Presiden Larang Mudik, Polda Awasi 7 Titik Penyekatan di Provinsi Lampung

534

BANDAR LAMPUNG, BERITAANDA – Ada 7 titik penyekatan di Provinsi Lampung yang akan langsung diawasi Polda setempat kepada sejumlah kendaraan yang akan masuk ataupun melintas melalui Provinsi Lampung.

Ketujuh titik penyekatan di Provinsi Lampung tersebut antara lain:

  1. Pos Bakau penyekatan dari / ke Pulau Jawa, di Lampung Selatan.
  2. Pos Pelabuhan Panjang, dari dan ke Jakarta / Semarang di Pelabuhan Panjang, Bandar Lampung.
  3. Pos Pelabuhan Bandar Bakau Baru dari / ke Jakarta, di Lampung Selatan.
  4. Pos Krui dari / ke Provinsi Bengkulu, di Pesisir Barat.
  5. Pos Sukau dari / ke OKU Selatan Sumatera Selatan, di Lampung Barat.
  6. Pos Way Tuba dari / ke OKU Timur Sumatera Selatan, di Way Kanan.
  7. Pos Simpang Pematang dari / ke Sumatera Selatan, di Mesuji.

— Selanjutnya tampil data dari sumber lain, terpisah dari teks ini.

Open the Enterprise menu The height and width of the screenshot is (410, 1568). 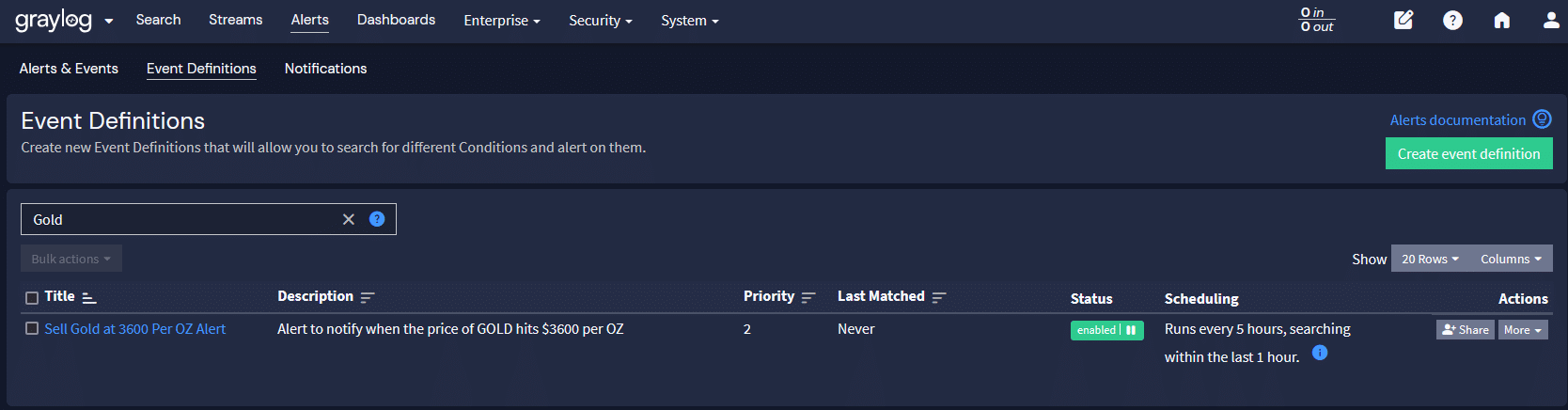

Direktur Lalulintas Polda Lampung Kombes Pol. Chiko Ardwiatto menjelaskan, kami menetapkan tujuh (7) pos penyambungan antar provinsi yang berada di Provinsi Lampung, sebagai penjabaran berdasarkan Peraturan Menteri No.25 / 2020 tentang pengendalian transportasi selama masa mudik lebaran dalam rangka pencegahan penyebaran Covid-19.

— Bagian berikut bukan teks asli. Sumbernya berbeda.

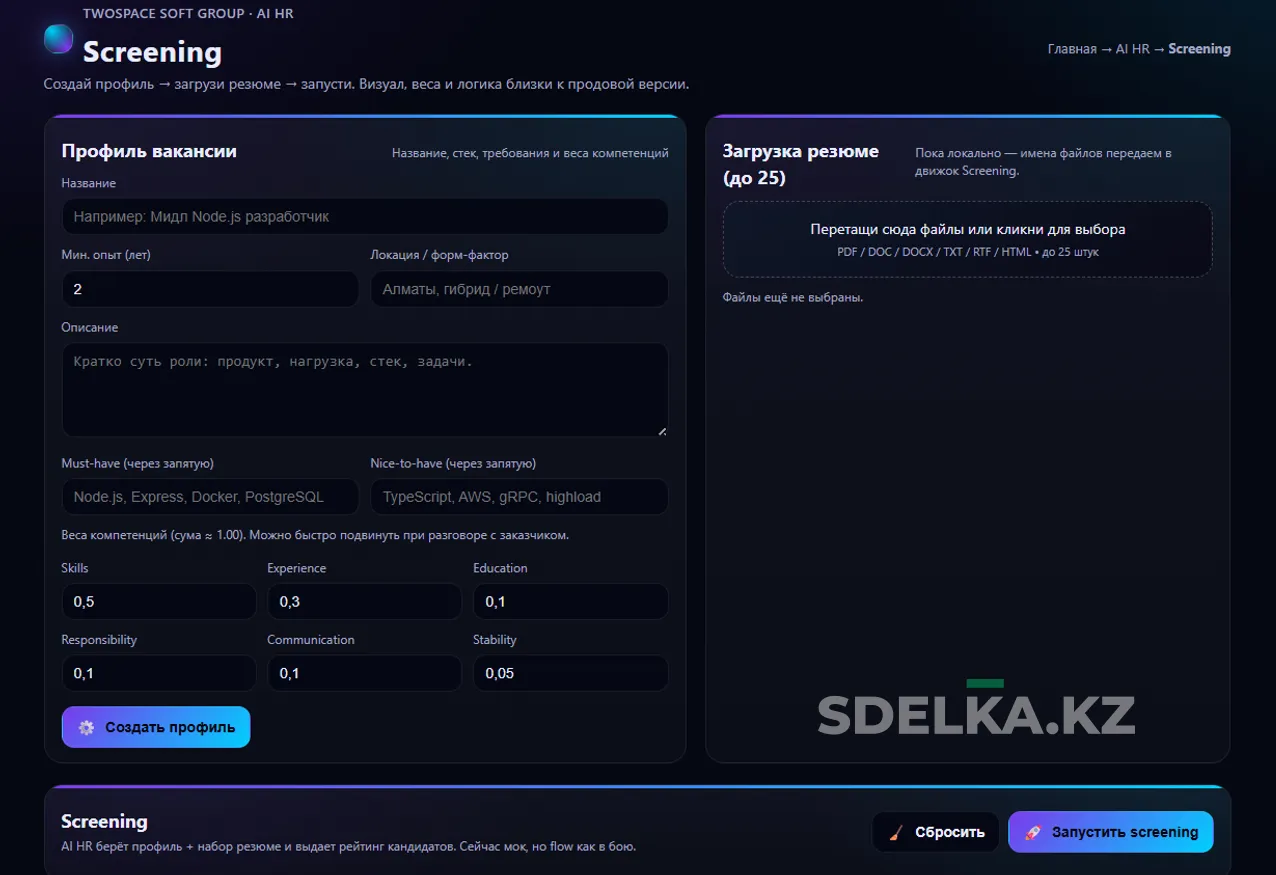1276x875 pixels.
Task: Select the Skills weight input
Action: 158,602
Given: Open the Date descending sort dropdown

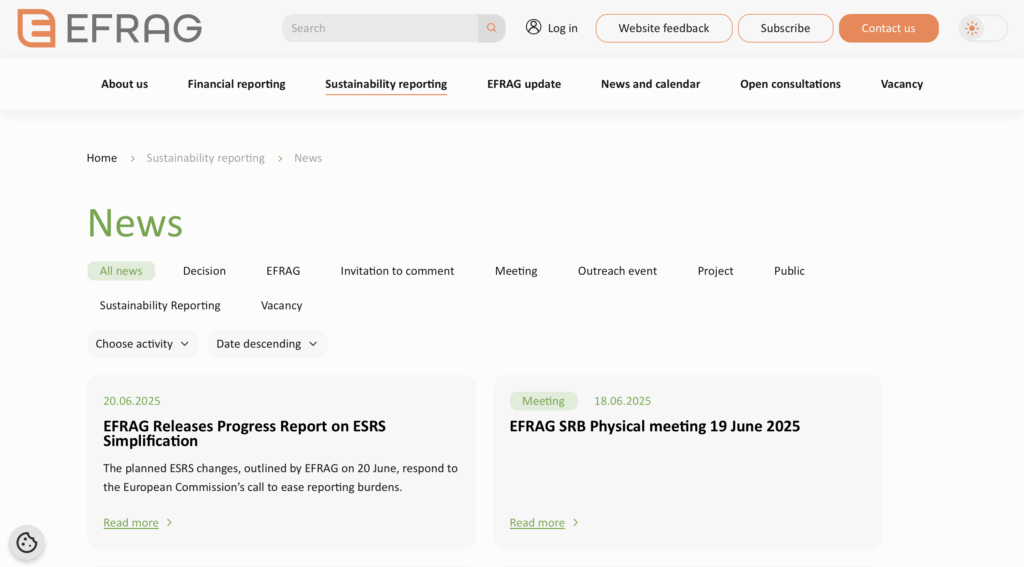Looking at the screenshot, I should click(x=267, y=344).
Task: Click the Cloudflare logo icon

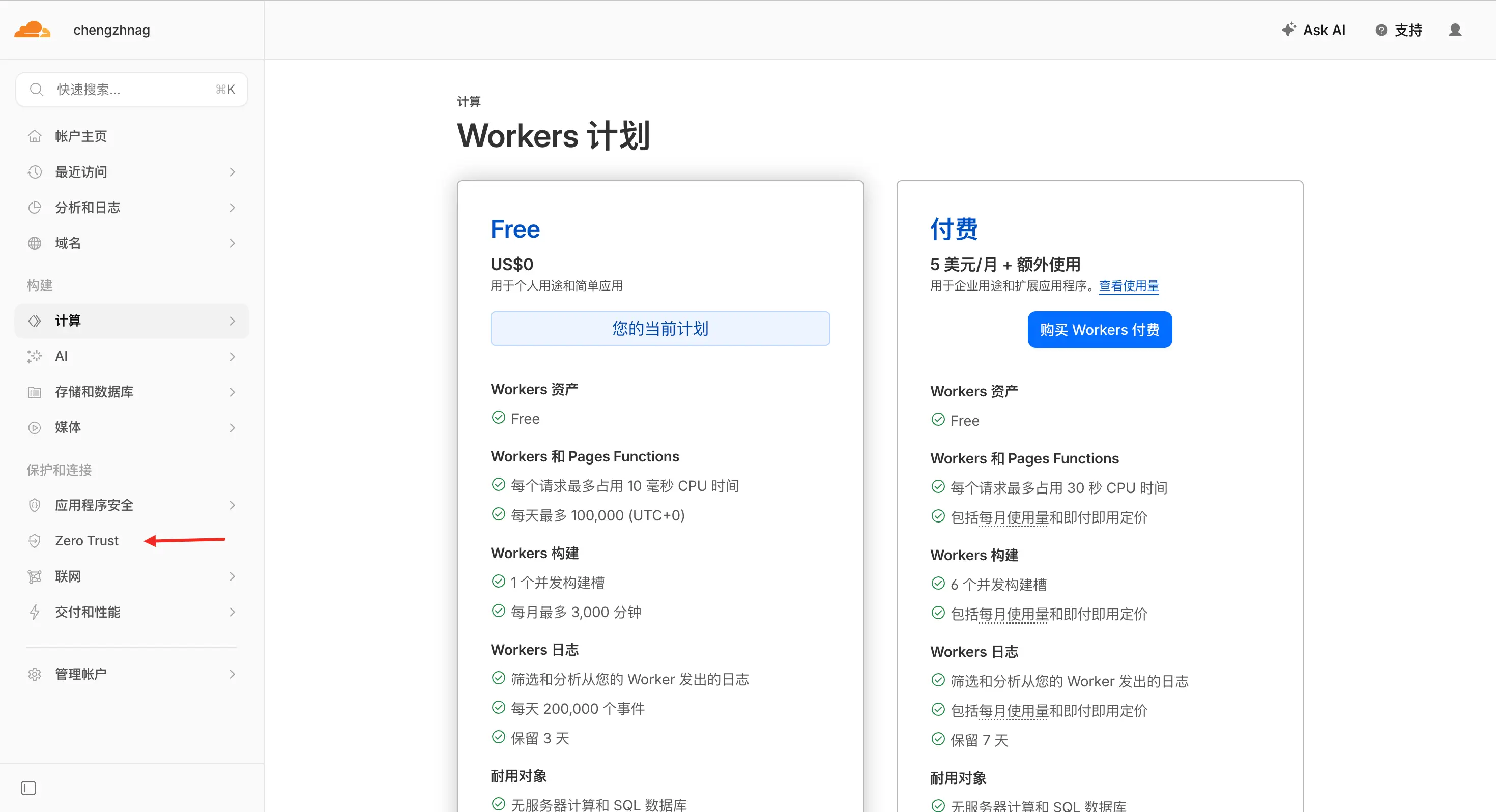Action: point(32,30)
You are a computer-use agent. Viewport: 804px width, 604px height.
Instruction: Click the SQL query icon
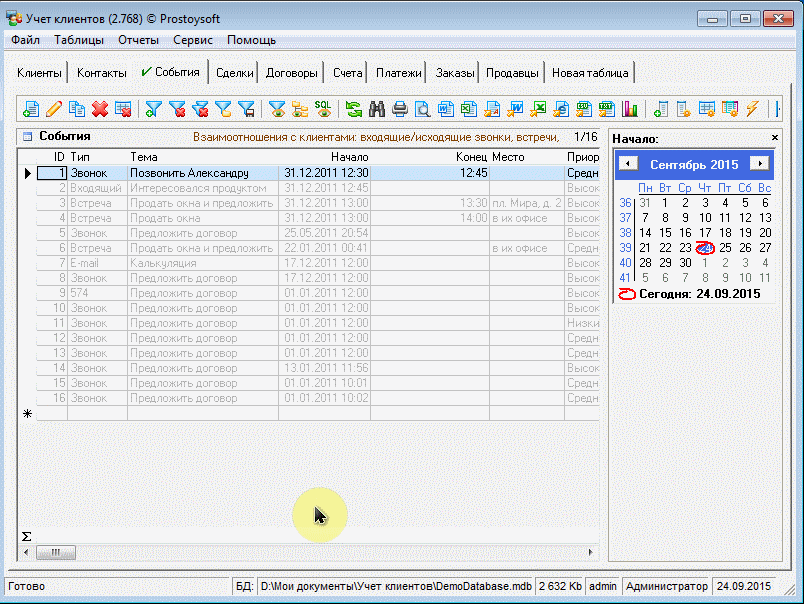(323, 109)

Ditlantas Polda Lampung juga siap menjalankan SOP pelarangan mudik usai Presiden Joko widodo menetapkan pengumuman tersebut beberapa waktu lalu.

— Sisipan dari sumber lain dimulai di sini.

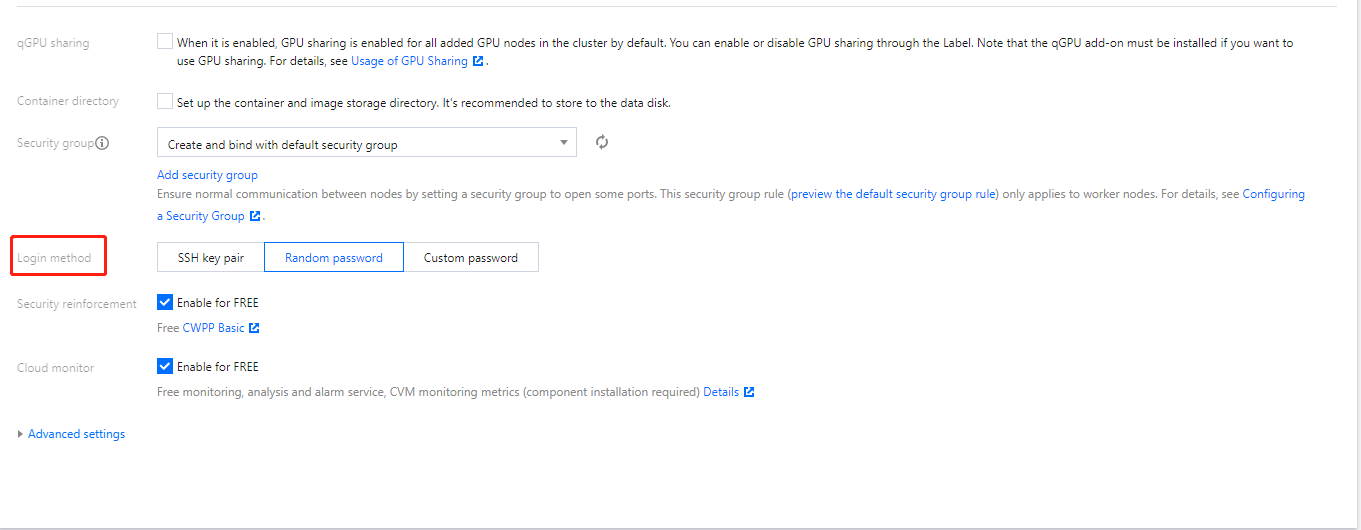Image resolution: width=1361 pixels, height=530 pixels.
Task: Open the CWPP Basic link
Action: pos(213,328)
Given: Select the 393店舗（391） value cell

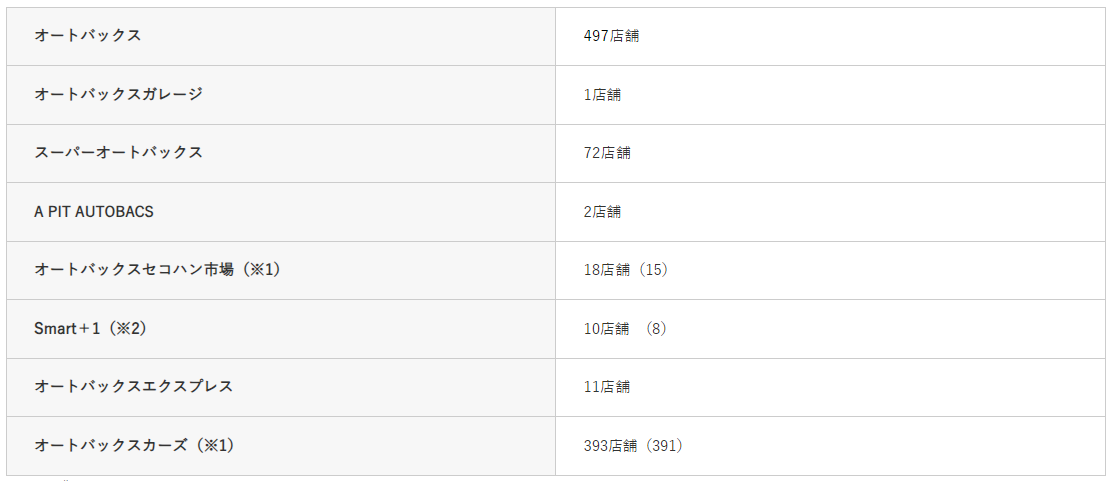Looking at the screenshot, I should pos(831,446).
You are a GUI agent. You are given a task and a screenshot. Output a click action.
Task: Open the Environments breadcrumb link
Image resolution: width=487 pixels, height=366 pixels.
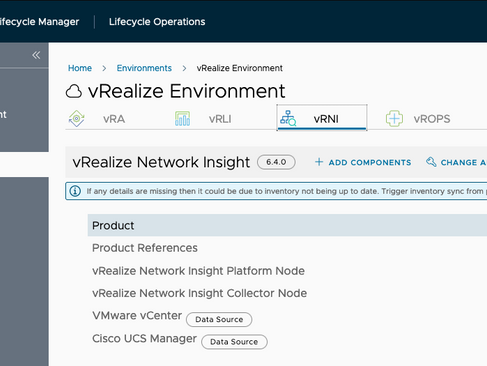pos(144,68)
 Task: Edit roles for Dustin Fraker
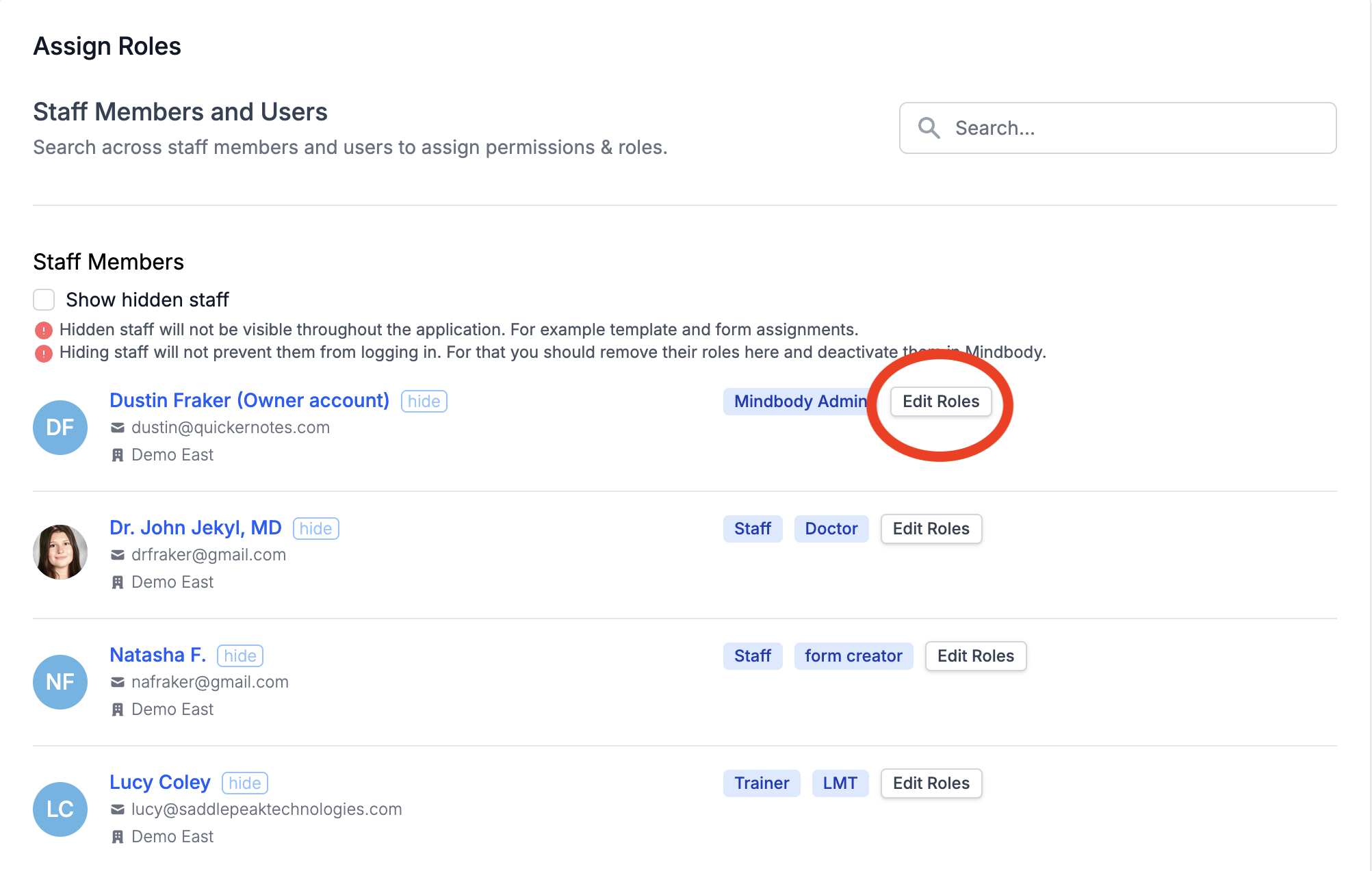click(x=940, y=402)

“Terlebih saat ini sudah ada poin-poin yang dikeluarkan Kementerian Perhubungan sebagai bagian dari Gugus Tugas Percepatan Penanganan Covid-19,” kata Kombes Pol. Chiko Ardwiatto, Sabtu (25/4/2020).

Pihaknya pun menegaskan dan meminta kepada warga agar tidak memaksakan diri untuk mudik dan tetap patuh pada anjuran pemerintah sebagai upaya pemutus mata rantai Covid-19.

Berdasarkan arahan dari pusat, kendaraan pribadi dan sepeda motor akan diminta berputar ke arah perjalanannya. Pada tahap awal, mulai 24 April 2020 hingga 7 Mei 2020, pemerintah akan mengedepankan pendekatan persuasif dengan mengarahkan pelanggar kembali ke arah perjalanannya.

Kemudian 7 Mei 2020 hingga 31 Mei 2020, selain pengaturan memutar balik, pelanggar juga akan diberikan hukuman sesuai dengan peraturan perundangan-undangan yang berlaku, termasuk dikenai denda.

Larangan ini diberlakukan untuk kendaraan umum, kendaraan pribadi, dan sepeda motor dengan tujuan pindah dan keluar dari wilayah dengan penerapan pembatasan sosial berskala besar (PSBB) zona merah seperti Jakarta, Bogor, Depok, Tangerang, dan Bekasi dan beberapa provinsi di Sumatera.

“Polda Lampung pun sudah merapatkan rencana pelarangan tersebut ke jajaran lembaga, bekerjasama dengan instansi terkait dalam penjabaran Permenhub No. 25 Tahun 2020, diantaranya Dinas Perhubungan, Dinas Kesehatan,TNI dan Polri, serta beberapa unsur pemerintahan maupun ormas. Sekitar 70 ruas jalan antar kabupaten / kota dan provinsi yang akan disekat dan dilakukan penjagaan ketat, yang masuk dari Pulau Jawa dan sebaliknya,” jelas dia.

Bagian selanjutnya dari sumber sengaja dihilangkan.